Quelques heures plus tard, sa belle-mère la découvre par terre,
dans les toilettes, baignant dans son sang. Maria Teresa, déjà
mère d’un enfant, ignorait qu’elle était enceinte. Le nouveau-né
ne survivra pas.
Tout va alors s’enchaîner de la plus injuste et dramatique des
manières.
Maria Teresa est transportée d’urgence à l’hôpital. C’est là-bas
qu’elle sera dénoncée par un membre du personnel de santé. Les
policiers arriveront et elle sera interrogée de longues minutes,
seule, démunie, en l’absence même d’un avocat. « Vous êtes en
état d’arrestation pour l’assassinat de votre enfant. ». Maria Teresa
sera inculpée pour homicide avec circonstances aggravantes et
jugée.
En juillet 2012, les preuves avancées pour réclamer la
condamnation de Maria Teresa et retenues par le juge seront les
suivantes :
Maria Teresa s’était confiée et pensait qu’elle était peut-être enceinte en janvier 2011. Comment pouvait-elle donc ignorer son état de grossesse en novembre 2011 ? Le juge, sans plus d’interrogation, en conclura à l’absence de crédibilité de cette dernière.
Seulement, si la grossesse avait commencé en janvier et s’était
terminée en novembre, Maria Teresa aurait été enceinte de onze mois...
L’autopsie du nouveau-né conclura à un décès par asphyxie
périnatale. Le juge y trouvera là la marque d’une mort provoquée
par agression.
Alors même que n’apparaîtra aucune donnée scientifique
concluante, alors même qu’aucune preuve directe ne sera
rapportée, le tribunal la condamnera à la peine de quarante
années d’emprisonnement ferme.
Motif retenu par le juge : « Maria Teresa Rivera avait l’obligation
de s’occuper de ce petit bébé qu’elle portait dans son ventre et de
le protéger, et cependant elle est allée à la fosse septique, dans
le but de l’expulser, si violemment qu’il ne pourrait plus respirer à
l’intérieur, pour ainsi causer sa mort et pouvoir dire ultérieurement
qu’elle avait fait une fausse couche... »
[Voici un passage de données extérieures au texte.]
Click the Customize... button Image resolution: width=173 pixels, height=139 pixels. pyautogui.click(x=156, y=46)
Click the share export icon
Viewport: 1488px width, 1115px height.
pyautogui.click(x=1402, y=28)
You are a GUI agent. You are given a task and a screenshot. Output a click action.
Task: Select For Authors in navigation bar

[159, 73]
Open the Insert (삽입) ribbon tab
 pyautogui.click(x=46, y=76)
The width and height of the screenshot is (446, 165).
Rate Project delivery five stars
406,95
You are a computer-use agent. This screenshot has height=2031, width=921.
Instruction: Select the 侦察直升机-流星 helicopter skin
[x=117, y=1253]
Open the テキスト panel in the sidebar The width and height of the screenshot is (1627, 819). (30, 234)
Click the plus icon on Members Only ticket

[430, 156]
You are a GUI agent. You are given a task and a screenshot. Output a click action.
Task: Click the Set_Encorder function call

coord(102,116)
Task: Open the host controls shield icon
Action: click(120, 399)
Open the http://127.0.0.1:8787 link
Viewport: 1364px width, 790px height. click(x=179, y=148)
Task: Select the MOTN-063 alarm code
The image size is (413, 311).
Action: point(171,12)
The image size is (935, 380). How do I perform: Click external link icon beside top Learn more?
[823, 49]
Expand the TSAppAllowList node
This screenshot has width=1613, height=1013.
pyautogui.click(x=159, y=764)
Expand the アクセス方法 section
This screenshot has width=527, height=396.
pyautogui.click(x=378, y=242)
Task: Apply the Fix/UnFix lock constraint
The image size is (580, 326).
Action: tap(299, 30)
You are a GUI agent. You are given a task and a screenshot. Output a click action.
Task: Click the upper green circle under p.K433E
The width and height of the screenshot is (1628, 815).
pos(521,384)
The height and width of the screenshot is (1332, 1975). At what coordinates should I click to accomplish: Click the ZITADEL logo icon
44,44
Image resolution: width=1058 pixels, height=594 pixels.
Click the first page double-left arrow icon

Mais quel est donc cet État qui persécute ces femmes parce
qu’elles n’ont pas eu la chance d’avoir une grossesse parfaite
ou des bébés parfaits ? Quelles sont donc ces lois qui légalisent
la plus atroce des chasses aux sorcières ? Quels sont donc ces
médecins qui renient leur serment pour dénoncer des femmes en
souffrance ? Quels sont ces juges qui rendent la justice, guidés
par des forces conservatrices, patriarcales et d’un autre temps ?
Mais surtout qu’elles sont ces femmes à qui l’on a retiré depuis
des années toute dignité, la possession et le contrôle de leur
propre corps ?
Elles sont depuis l’an 2000 au moins cent vingt-neuf à avoir
subi ou à subir encore cette loi en vigueur au Salvador depuis 1998,
à endurer les conséquences de ce texte qui dicte l’interdiction
totale et sans exception de l’avortement.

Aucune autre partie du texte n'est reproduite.